O conceito de dignidade deve ser sopesado com o direito de a pessoa tomar decisões sobre o seu próprio corpo, razoavelmente livre do controlo da sociedade. Contudo, embora reconhecendo que a pessoa tem o direito de tomar decisões sobre o seu próprio corpo dentro de um vasto espectro de comportamentos, a sociedade tem interesse em evitar comportamentos que tenham certas consequências sociais que incluam a neutralização de pontos de vista ampla e profundamente reconhecidos quanto ao valor da vida. A preocupação primordial é que a pessoa seja valorizada como um ser humano distinto.

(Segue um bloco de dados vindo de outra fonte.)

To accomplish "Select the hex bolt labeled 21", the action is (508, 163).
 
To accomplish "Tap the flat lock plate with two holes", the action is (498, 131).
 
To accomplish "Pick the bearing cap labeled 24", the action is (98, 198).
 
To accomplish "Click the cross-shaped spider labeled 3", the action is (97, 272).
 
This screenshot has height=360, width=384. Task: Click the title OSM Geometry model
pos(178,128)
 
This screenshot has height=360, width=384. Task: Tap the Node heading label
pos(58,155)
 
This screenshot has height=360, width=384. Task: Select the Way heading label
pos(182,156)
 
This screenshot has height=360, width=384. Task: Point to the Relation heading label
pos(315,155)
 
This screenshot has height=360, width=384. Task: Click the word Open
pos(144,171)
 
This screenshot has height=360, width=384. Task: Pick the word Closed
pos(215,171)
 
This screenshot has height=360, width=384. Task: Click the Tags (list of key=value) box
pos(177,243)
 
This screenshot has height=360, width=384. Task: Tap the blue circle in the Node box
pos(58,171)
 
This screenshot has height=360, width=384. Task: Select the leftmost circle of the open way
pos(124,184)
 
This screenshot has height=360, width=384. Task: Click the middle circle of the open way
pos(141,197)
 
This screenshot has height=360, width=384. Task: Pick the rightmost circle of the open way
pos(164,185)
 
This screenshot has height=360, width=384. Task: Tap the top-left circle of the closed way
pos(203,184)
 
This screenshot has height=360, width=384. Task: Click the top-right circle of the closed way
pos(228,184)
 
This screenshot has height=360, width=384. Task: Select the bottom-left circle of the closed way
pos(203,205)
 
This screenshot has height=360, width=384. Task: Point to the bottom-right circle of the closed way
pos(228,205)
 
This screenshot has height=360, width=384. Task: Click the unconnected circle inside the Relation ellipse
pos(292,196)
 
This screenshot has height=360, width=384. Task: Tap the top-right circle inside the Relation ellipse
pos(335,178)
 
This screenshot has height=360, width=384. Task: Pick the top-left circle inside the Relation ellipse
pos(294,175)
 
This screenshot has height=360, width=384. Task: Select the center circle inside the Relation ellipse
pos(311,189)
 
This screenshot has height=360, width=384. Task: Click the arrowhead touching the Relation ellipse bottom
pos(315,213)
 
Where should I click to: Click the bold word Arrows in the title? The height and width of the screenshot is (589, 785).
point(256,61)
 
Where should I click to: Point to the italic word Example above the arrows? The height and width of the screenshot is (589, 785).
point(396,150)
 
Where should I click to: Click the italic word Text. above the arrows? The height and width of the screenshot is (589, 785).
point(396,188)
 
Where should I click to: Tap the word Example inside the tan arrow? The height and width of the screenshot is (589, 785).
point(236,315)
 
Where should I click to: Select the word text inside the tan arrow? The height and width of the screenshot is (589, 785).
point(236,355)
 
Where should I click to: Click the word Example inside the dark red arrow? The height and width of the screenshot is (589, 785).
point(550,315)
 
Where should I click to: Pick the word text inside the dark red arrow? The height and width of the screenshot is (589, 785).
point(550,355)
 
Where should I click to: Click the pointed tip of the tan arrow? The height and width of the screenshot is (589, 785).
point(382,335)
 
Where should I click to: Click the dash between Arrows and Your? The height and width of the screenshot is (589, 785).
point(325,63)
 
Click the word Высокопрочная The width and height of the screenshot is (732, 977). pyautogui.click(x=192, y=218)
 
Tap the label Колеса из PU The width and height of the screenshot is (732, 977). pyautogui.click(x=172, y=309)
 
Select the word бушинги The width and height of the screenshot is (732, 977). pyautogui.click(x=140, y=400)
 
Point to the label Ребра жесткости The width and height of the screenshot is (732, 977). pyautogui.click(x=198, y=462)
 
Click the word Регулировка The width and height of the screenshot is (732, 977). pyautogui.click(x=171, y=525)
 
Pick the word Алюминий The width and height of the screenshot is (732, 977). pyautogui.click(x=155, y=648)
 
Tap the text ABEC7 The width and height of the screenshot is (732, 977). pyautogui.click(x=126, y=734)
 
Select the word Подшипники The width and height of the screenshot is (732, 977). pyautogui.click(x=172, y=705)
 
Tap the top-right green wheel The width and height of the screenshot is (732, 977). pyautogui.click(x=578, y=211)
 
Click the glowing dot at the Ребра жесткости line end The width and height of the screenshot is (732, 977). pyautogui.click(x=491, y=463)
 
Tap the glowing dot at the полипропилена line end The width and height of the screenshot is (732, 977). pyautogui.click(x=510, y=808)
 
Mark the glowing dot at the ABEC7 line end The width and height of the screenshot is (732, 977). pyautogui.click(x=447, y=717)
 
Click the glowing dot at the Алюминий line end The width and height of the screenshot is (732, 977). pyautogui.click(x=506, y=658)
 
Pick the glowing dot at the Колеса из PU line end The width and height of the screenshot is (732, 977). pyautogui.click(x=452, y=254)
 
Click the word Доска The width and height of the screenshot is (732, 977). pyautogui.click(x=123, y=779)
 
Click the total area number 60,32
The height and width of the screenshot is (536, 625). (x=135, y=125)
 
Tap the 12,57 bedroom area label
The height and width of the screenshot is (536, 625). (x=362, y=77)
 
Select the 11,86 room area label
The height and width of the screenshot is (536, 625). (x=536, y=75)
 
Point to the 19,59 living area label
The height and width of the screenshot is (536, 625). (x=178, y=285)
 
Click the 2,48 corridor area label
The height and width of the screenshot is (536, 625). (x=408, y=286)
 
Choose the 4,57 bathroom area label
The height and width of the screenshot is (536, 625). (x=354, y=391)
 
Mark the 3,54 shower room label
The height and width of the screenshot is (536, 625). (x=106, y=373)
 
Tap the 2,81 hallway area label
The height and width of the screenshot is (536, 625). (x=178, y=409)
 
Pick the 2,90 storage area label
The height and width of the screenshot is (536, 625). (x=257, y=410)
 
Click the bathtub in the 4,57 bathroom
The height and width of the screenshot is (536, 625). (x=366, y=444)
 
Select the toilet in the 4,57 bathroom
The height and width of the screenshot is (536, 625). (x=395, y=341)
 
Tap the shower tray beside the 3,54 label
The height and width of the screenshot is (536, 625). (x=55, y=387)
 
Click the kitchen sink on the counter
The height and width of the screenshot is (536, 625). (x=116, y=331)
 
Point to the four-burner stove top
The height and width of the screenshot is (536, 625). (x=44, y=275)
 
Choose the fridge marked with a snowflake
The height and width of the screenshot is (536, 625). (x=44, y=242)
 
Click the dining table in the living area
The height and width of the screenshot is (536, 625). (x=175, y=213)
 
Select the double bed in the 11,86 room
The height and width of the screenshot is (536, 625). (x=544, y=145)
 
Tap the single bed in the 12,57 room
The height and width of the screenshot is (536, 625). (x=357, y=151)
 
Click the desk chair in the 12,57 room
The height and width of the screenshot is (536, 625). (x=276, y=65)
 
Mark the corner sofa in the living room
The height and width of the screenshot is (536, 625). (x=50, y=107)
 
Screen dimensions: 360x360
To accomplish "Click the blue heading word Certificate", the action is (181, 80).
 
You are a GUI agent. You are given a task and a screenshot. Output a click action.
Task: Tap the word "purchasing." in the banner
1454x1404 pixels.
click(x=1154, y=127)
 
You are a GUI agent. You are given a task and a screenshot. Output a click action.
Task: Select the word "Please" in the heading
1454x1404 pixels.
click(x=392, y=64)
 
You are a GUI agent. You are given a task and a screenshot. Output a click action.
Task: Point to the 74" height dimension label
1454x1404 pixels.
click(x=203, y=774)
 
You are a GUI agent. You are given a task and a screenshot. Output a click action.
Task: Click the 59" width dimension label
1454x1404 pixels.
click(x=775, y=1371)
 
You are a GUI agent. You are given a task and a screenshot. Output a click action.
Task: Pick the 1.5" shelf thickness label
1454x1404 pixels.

No contexto da dignidade, é frequentemente avançado um outro argumento a favor da remuneração, uma vez que diz respeito ao acesso das populações economicamente desfavorecidas a cuidados de saúde, onde tendem a existir mais grupos étnicos minoritários. No caso da doação de órgãos, a negação da recompensa com base na dignidade humana pode obstaculizar o acesso das populações minoritárias que beneficiariam da doação de pessoas da mesma etnia. Se esse grupo aceitar a remuneração, argumenta-se, o prejuízo é contrabalançado pelo benefício de pessoas do mesmo grupo étnico. Isto tem alguma repercussão em relação ao transplante de células estaminais hematopoiéticas de dador não relacionado, porque os doentes provavelmente encontrarão um dador dentro do seu próprio grupo étnico e os recenseamentos mais facilmente vão encontrar dadores dentro das populações minoritárias. Para sustentar este ponto de vista, tem de argumentar-se que o valor económico derivado da venda de partes do corpo é mais importante do que a defesa do conceito de dignidade pessoal e social dos seres humanos. Mas é precisamente este compromisso que mina o valor que a sociedade atribui ao ser humano. Pode também levar a uma maior mercantilização de pessoas ou grupos desfavorecidos, abrindo o potencial de remuneração para outras partes do corpo, diminuindo ainda mais o valor da pessoa ou população.

[…]

Recomendação

O preço atribuído ao valor da doação humana é literalmente o valor da vida, que não pode ser expresso em termos monetários. A remuneração dos dadores levanta questões éticas difíceis, tem o potencial de prejudicar a vontade pública de agir altruisticamente, e pode envolver coação e exploração dos dadores. Pode também colocar os doentes em risco acrescido, afetar negativamente os programas locais de transplante e o intercâmbio internacional de células estaminais, e pode beneficiar alguns doentes enquanto desfavorece outros. Estas preocupações têm resultado que, várias listas nacionais e regionais, bem como organismos legislativos e reguladores em todo o mundo, se opõem à remuneração pela doação de células estaminais, bem como de órgãos e sangue. A World Marrow Donor Association, portanto, conclui que a remuneração de dadores é indesejável e pode ser prejudicial para a comunidade internacional de transplantes, tanto de doentes como de dadores.